18. Ali Smith — The Whole Story & Other Stories

It’s official. I am not as smitten with Ali Smith the story writer as I am with Ali Smith the novelist. Isn’t that usually the case? It’s either one or the other with writers. Could Barthelme write a decent novel to save himself? Nah. (Don’t link me to The King. Puh-leaze). Could Barth write a short story to save either himself or Mrs Barth? Nah. What about Martin Amis’s short pieces? Oh please! So it goes. There are stories in here I adored, most notably ‘The Universal Story’ which toggles narrative positions like a prized platespinner, and ‘Erosive’ which confronts the notion of structure: can a story ever, truly, finally, really, properly end? The central beef I have with her stories is their oblique, wraithlike narrators, their recourse to the second person, their uncertain “poeticising” of the quotidian. But Ali is the best novelist writing in Scotland today, so don’t take my criticism with anything less than a keg of salt.

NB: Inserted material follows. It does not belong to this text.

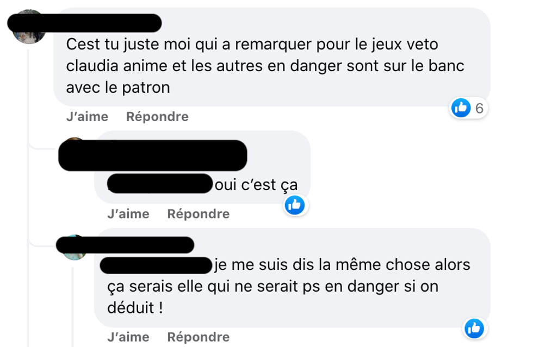Select the comment text 'avec le patron'
Screen dimensions: 533x347
coord(118,87)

19. Geoff Dyer — Out of Sheer Rage: In the Shadow of D.H. Lawrence

This entertaining look at authorial and general angst—fast becoming a sleeper hit on Goodreads—almost meets the hype, minus the actual parts about D.H. Lawrence, who is as pleasant to read as F.R. Leavis’s Guide to Dysentery. The narrator, unnamed, but accepted as Dyer himself, stumbles through his charmed life fretting about the best European paradise in which to write his sober academic study, the hilarity escalating as his Lawrencian angst takes over. Dyer’s apparent wealth sets up him up as a figure of fun until the more probing parts about his past take over, when he assumes an air of Roquentin. Clearly, however, Dyer isn’t a writer paralysed by inaction (see his books page), but for the duration, I was fooled. The US edition changes the subtitle to Wrestling with D.H. Lawrence—to make it seem less like a sober academic study?

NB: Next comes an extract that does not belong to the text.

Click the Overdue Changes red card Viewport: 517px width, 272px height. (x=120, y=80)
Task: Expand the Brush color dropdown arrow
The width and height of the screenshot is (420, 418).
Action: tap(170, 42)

20. The Review of Contemporary Fiction: Summer 2011: Gilbert Sorrentino and Mulligan Stew

I have hit the Sorrentino MOTHERLODE with my first RCF subscription. First last season’s Failure Issue, featuring selected bitchery from the Dalkey correspondence archives, now this complete issue devoted to Gilbert and his comic masterwork Mulligan Stew. Sadly, I slurped it up like a coke-addled groupie, and now the Sorrentino comedown must begin. The issue features a range of scholarly essays on MS—perspectives on the aesthetics of failure and its hidden politics, along with a look at the text’s use of boredom and satire in the masque play Flawless Play Restored. Peter Blegvad has contributed a series of glorious illustrations to compliment the pieces, and has added his own art poem “The Sweet of Love” to the issue. Jonathan Lethem pops up with a short article on Sorrentino’s indispensable avant-garde bible, Something Said. Notable also are the pieces by Ammiel Alcalay and Gerald Howard’s tour of his Brooklyn neighbourhood. If you haven’t read Mulligan Stew yet, and you’re nearing death, please do so instantly. FABULOUS issue.

3 comments:

  1. "What I learned from Johnson, among other innovators, was how to make a form or structure integral to the emotional core of a work" - exactly what I love about Johnson, and what you dont get in many feted experimental wankers.
    Great review, nicholls, though you've offended me with "The Unfortunates—to me, his least successful novel, despite its standing as an objet d’art among the vain literati." I shall have to slap you across the face with my glove next time you emerge from the depths of Glasgow.

    Miss West

    ReplyDelete
  2. Greetings Miss West. I'll be sure to have my face galvanised with some ferrous spray of some description in anticipation of your slap. No idea what I'm talking about. Thanks for the comment. I love BSJ.